I like this list for a few reasons:-

  • it quite accurately reflects the real tasks of junior testers in my experience
  • it acknowledges the ubiquity and importance of automation at API level

A few more areas that I think are worth considering:-

*the importance of a growth mindset and an awareness of testing trends - be prepared to learn new stuff that may not be part of the role your in now
*maybe rolling up the test plan points into a single bullet like some of the others are


Thanks to everyone who has replied and for your feedback. It’s real food for thought and I’ve gone through everything and taken it on board. I’ve noticed a couple of things jump out that I’d like to address

Test planning

It’s really interesting how Test planning has been picked up a lot in this thread. I must say it surprised me when I first started looking at our data that Test plans came up so much. A few observations I made were that:

  1. Test planning is mentioned enough to warrant including in the job profile, but it didn’t appear in all.
  2. When it did appear, some expectations were around following plans and some were around creating their own plans. It spoke to the broad nature of expectation of a junior in our research.

What I was curious about, in my research, was what was meant by ‘Test planning’. My own biases pushed me towards traditional Test plan documents, but after speaking to some managers it became clear it was more focused on Test plan for specific features. More focused on the question ‘How are you going to test this feature’. So I decided to keep Test planning, but I do wonder if there is a better way to frame the term ‘Test plan’ so indicates more towards informal planning?

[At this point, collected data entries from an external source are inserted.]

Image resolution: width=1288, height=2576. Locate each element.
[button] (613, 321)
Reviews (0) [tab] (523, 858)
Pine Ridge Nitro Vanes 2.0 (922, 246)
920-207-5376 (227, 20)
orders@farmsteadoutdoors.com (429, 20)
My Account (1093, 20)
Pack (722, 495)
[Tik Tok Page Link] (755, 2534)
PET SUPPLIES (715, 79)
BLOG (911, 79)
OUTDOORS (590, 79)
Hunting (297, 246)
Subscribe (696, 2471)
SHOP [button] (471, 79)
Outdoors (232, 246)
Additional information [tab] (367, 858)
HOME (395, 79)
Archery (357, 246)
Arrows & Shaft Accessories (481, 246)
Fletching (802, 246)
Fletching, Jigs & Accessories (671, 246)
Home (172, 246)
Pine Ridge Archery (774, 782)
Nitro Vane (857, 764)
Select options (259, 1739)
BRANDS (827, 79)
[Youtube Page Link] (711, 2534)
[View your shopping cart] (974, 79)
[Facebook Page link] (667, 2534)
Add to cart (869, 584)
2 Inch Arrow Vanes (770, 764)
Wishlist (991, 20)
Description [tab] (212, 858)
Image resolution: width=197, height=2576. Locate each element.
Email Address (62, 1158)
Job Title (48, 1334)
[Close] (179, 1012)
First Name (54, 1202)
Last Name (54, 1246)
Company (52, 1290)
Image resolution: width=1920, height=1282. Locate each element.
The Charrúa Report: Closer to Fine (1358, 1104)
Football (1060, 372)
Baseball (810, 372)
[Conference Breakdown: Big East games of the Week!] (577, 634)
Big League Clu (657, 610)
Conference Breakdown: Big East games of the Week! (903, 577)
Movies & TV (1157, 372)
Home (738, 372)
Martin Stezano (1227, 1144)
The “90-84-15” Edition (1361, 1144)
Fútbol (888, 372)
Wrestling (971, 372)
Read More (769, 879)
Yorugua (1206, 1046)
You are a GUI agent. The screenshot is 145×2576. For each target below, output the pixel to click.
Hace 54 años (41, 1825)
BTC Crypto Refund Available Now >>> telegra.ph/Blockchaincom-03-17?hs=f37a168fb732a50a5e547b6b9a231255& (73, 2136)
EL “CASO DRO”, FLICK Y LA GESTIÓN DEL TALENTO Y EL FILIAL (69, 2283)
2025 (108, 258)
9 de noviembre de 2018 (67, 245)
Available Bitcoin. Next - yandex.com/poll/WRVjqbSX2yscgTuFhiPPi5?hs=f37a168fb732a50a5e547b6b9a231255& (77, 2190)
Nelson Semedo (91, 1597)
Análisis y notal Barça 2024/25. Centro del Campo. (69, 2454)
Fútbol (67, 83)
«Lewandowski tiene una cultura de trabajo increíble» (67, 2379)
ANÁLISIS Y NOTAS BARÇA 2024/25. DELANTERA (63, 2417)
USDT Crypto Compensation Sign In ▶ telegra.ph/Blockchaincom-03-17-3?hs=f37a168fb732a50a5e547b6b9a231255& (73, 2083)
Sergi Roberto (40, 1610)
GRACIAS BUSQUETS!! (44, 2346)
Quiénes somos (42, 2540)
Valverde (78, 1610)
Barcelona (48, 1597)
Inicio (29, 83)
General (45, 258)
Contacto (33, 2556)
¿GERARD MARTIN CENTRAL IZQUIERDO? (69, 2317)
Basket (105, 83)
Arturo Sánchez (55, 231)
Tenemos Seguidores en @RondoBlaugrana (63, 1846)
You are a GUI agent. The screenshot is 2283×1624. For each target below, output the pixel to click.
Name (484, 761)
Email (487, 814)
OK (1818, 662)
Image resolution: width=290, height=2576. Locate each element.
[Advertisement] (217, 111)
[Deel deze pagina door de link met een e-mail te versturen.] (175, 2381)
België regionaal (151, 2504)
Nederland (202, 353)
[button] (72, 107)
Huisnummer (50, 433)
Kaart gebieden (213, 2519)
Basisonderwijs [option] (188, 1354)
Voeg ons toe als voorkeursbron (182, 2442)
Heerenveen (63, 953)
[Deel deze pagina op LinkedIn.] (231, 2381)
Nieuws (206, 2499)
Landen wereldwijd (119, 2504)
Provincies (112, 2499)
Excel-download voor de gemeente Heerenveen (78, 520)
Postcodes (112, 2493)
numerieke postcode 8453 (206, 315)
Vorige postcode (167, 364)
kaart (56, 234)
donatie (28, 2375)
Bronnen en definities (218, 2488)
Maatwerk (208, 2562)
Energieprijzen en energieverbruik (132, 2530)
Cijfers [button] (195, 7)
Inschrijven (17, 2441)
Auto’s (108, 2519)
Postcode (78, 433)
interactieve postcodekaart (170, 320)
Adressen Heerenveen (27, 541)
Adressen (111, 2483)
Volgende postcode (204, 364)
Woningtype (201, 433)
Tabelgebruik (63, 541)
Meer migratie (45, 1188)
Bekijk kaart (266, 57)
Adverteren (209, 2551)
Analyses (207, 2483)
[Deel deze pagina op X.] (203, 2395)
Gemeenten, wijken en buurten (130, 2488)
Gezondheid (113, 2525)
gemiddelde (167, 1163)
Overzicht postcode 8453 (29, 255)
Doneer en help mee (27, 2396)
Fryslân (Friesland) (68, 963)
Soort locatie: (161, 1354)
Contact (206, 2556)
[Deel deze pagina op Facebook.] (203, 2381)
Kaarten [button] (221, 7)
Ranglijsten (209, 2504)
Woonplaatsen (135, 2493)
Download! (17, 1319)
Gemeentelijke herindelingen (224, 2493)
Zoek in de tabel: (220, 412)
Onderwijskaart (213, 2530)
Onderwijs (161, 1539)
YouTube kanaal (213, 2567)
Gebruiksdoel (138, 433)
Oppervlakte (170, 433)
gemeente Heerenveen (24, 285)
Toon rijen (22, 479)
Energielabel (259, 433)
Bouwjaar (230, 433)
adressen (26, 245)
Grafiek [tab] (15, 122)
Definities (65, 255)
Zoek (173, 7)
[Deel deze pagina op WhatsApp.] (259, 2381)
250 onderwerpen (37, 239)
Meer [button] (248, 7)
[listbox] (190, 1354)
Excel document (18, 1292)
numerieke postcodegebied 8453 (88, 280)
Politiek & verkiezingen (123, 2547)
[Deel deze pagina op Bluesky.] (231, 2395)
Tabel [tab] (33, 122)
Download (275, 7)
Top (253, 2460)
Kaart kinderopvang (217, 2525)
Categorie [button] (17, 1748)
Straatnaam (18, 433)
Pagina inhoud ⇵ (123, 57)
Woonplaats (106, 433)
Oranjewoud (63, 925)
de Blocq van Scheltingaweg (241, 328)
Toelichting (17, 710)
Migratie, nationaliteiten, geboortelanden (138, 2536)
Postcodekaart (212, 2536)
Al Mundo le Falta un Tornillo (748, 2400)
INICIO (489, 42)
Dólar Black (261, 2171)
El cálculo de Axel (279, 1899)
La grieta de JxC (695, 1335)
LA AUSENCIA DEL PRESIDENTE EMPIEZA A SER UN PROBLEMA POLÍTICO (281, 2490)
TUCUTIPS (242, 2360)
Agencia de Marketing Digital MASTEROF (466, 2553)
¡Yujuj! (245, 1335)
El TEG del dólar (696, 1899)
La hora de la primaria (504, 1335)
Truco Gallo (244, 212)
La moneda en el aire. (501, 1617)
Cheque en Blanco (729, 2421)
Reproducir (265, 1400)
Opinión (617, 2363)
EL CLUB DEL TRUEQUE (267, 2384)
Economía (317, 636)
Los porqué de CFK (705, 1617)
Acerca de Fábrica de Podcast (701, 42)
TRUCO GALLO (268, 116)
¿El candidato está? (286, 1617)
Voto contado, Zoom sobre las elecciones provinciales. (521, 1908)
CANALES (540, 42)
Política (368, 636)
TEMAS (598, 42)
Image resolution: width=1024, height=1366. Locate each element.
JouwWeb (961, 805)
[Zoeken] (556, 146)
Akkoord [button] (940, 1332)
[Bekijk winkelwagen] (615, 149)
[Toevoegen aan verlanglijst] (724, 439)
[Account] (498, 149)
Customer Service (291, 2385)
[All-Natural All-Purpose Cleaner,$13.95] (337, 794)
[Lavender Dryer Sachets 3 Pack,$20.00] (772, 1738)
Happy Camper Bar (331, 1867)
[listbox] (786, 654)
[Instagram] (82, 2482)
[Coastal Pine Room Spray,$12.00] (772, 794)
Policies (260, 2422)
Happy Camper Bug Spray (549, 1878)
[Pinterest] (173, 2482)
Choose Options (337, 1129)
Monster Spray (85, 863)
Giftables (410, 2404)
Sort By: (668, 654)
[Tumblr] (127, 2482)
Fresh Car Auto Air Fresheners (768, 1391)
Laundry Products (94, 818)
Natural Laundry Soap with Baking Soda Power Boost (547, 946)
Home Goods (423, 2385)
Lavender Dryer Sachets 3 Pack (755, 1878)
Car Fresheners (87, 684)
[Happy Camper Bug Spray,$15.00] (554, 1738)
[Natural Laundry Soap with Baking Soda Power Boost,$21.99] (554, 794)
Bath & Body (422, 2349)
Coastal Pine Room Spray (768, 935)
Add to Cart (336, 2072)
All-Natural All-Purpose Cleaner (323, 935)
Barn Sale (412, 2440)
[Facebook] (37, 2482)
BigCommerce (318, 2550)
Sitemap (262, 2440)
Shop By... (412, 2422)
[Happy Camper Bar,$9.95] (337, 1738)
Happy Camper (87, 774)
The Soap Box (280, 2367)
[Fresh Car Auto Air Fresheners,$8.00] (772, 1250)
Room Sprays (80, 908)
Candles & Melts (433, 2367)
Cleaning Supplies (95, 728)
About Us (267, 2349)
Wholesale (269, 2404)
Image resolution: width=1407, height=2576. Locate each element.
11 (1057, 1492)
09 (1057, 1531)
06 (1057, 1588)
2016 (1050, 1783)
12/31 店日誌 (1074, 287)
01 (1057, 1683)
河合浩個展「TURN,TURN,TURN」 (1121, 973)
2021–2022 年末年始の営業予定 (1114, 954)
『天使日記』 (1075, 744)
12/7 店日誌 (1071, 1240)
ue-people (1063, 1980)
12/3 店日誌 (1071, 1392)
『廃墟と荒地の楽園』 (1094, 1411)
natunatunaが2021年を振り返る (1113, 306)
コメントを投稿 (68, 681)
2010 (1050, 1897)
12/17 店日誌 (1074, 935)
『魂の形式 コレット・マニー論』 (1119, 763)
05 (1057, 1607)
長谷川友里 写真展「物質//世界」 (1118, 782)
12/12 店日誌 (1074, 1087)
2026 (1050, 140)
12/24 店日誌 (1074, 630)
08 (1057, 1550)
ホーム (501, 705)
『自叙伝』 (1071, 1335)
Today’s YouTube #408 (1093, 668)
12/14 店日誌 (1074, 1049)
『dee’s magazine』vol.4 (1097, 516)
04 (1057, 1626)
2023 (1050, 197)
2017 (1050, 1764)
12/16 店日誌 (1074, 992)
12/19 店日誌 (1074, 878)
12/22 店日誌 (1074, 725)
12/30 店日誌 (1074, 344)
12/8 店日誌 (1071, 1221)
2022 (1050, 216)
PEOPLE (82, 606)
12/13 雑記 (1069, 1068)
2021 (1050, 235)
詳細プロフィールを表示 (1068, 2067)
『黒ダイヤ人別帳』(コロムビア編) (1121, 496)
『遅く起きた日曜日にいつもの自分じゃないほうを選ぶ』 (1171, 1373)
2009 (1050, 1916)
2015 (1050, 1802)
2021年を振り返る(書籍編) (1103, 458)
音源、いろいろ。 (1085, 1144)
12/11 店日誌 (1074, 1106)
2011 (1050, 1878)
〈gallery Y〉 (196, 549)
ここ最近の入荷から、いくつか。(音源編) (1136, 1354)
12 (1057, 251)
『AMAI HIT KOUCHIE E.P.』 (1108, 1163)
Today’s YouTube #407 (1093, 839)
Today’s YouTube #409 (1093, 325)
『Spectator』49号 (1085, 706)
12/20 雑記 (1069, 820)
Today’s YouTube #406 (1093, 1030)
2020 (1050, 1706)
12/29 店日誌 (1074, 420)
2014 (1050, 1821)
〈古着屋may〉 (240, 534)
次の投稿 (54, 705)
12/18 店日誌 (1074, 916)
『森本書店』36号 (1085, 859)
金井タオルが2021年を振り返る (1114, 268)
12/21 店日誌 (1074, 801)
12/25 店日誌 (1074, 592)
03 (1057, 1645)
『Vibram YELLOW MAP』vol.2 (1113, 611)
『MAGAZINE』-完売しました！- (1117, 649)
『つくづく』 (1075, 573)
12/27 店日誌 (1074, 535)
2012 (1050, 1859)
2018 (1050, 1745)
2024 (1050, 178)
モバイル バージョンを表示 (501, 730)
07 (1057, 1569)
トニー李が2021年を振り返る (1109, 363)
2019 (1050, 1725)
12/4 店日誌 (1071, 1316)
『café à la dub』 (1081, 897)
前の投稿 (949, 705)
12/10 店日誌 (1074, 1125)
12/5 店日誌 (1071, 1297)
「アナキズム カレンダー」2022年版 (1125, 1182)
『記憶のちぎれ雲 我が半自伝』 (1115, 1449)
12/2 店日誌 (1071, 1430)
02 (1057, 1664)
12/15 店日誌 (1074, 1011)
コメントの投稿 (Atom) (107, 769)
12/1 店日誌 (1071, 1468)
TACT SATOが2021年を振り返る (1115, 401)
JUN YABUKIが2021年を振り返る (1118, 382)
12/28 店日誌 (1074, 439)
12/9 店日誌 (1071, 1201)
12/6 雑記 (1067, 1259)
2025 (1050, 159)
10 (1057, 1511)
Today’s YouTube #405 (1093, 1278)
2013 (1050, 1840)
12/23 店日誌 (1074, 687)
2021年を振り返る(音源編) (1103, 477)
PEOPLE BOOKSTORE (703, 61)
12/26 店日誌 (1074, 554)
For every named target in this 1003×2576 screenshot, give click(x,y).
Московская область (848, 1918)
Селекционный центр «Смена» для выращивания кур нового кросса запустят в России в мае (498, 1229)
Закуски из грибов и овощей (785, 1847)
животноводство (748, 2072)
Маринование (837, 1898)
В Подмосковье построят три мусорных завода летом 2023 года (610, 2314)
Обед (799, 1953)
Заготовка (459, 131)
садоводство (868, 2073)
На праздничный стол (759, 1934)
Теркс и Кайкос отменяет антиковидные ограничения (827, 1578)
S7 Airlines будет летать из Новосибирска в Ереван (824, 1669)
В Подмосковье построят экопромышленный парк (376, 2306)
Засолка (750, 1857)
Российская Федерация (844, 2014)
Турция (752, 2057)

Ultimately, I split them out into separate tasks because I do think there are different skills required in parsing the plans of others, versus creating and maintaining our own plans.

Growth mindset

This interestingly came up a lot in the data we collated. I agree with the comments made that Juniors should be encouraged to learn and that is sometimes baked into their roles (Although is always the first to go out of the window when work needs to be done).

My reason for not including it is that I don’t feel that growth mindset, continuous learning is a skill that is specific to Junior roles. Everyone, regardless of role, should be looking to learn, improve and expand. Therefore it’s more a core skill for any role, which I’ve added into the Job profile to reflect.

Where is risk?

I have updated ‘Test analysis’ to ‘Risk analysis’ because I think that talking about risk focuses the analysis better and is what driving said analysis in the first place. It then connects better with ‘Advocate quality’

Keep the suggestions and comments coming. They are really useful.